Parigi e Berlino: L’esclusione dal “Processo di Roma” crea nuovi attriti con l’Eliseo

“La relazione con Emmanuel Macron è buona. La politica estera non è un gioco di piccole vendette nel cortile della scuola.” Questa è stata la risposta di Giorgia Meloni, poco più di un mese fa, a un giornalista francese durante la sua visita a Parigi, il primo incontro bilaterale dopo mesi di tensioni. “Macron è un amico, un alleato o un avversario per lei?”, aveva chiesto il giornalista della popolare trasmissione Le Quotidien. La premier aveva evitato di rispondere in modo diretto, sottolineando un approccio istituzionale e “adulto” nei confronti della Francia.

L’esclusione della seconda potenza europea dal vertice di Roma, avvenuta ieri, potrebbe non essere un dispetto, ma ciò che è certo è che ci somiglia molto. L’irritazione a Parigi è evidente, anche se non ci sono reazioni ufficiali filtrate. Si cerca di mantenere le apparenze, ma la normalizzazione dei rapporti tra i due leader, ostentata lo scorso giugno, sembra già fragile. Macron e Meloni avevano parlato di “convergenze” per trovare un accordo con la Tunisia e coordinarsi per rafforzare i controlli alle frontiere esterne dell’UE. Tuttavia la situazione è cambiata con l’attivismo di Meloni con Kais Saied, che ha così bypassato Parigi rispetto a uno dei paesi in cui la Francia esercita storicamente la sua influenza. “Non c’è stato alcun coordinamento“, lamenta una fonte diplomatica francese.

Il fatto di non essere stata invitata al vertice di Roma è stata una sorta di conferma del malumore. Nelle ultime settimane, Meloni ha preferito associarsi al primo ministro olandese Mark Rutte, trascurando la Francia e la Germania, i due paesi che più subiscono l’impatto dei flussi migratori che giungono nell’UE. Le ragioni del formato deciso dal Ministero degli Esteri, che ha invitato solo paesi di transito, origine o primo approdo, sembrano più una scusa che una realtà. La Francia e la Germania sono, insieme, i principali paesi di destinazione per i migranti che sbarcano in Italia, e negli ultimi mesi hanno registrato un aumento significativo delle domande di asilo.

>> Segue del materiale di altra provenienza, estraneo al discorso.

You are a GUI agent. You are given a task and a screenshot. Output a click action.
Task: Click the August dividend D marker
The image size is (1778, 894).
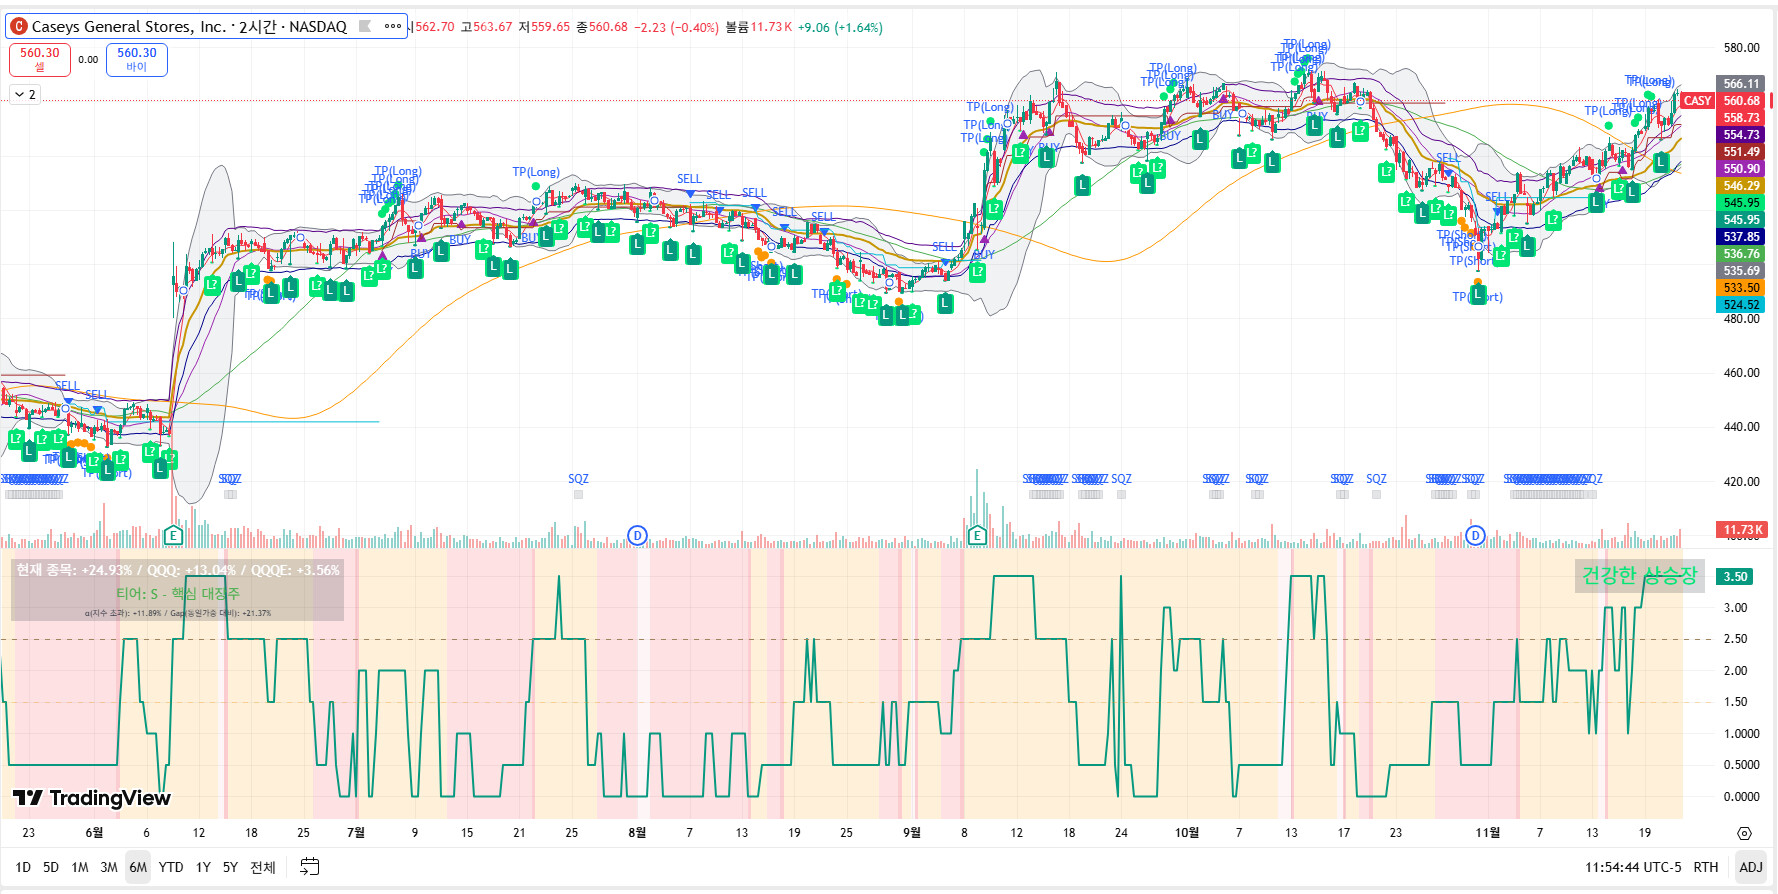click(x=637, y=536)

Europa e alleanze: la fallimentare strategia di Meloni

“La cooperazione tra Francia e Italia sull’immigrazione deve continuare”, aveva auspicato Macron dopo l’incontro con Meloni. Il leader francese da anni cerca di promuovere una “politica mediterranea” per l’UE. Nel 2018, aveva organizzato a Parigi una conferenza sull’immigrazione simile a quella svoltasi ieri a Roma, invitando allora il premier Paolo Gentiloni e la cancelliera Angela Merkel. Durante la presidenza francese dell’UE nel 2022, Macron aveva scommesso sulla riforma del Patto sull’Asilo e l’Immigrazione. L’adesione del governo Meloni al nuovo testo europeo, che prevede una divisione più equa delle responsabilità tra gli Stati membri di primo ingresso e i paesi di destinazione dei migranti, era stata interpretata a Parigi come un segnale di buona volontà, ma si è rivelato vano nella pratica.

“Sull’immigrazione, Meloni adotta un approccio ideologico e settario a una iniziativa giusta”, commenta l’eurodeputato di Renew Sandro Gozi. “La mancata partecipazione di esponenti del governo francese e l’assenza di un invito rivolto alla Germania – continua Gozi – evidenziano un metodo poco pragmatico che indebolisce la conferenza stessa.” Tornare a una competizione tra i paesi dell’UE sul tema dell’immigrazione sembra un’idea futile, a meno che non prevalgano gli interessi nazionali in vista delle elezioni europee. La partnership tra Meloni e von der Leyen, alla ricerca di un nuovo mandato, è vista anche come parte dei giochi riguardanti la futura governance dell’UE, che inizieranno nella primavera del 2024. A Parigi, c’è anche il sospetto che il governo Meloni voglia approfittare della perdita di influenza della Francia in alcuni paesi del Mediterraneo meridionale. Ai continui dissidi con l’Algeria si sono aggiunte le tensioni con il Marocco e, ora, con la Tunisia. Nel continente africano, dopo il fallimento della missione militare nel Sahel, Macron si trova a dover affrontare la concorrenza economica della Cina e un sentimento popolare anti-francese alimentato dalla Russia.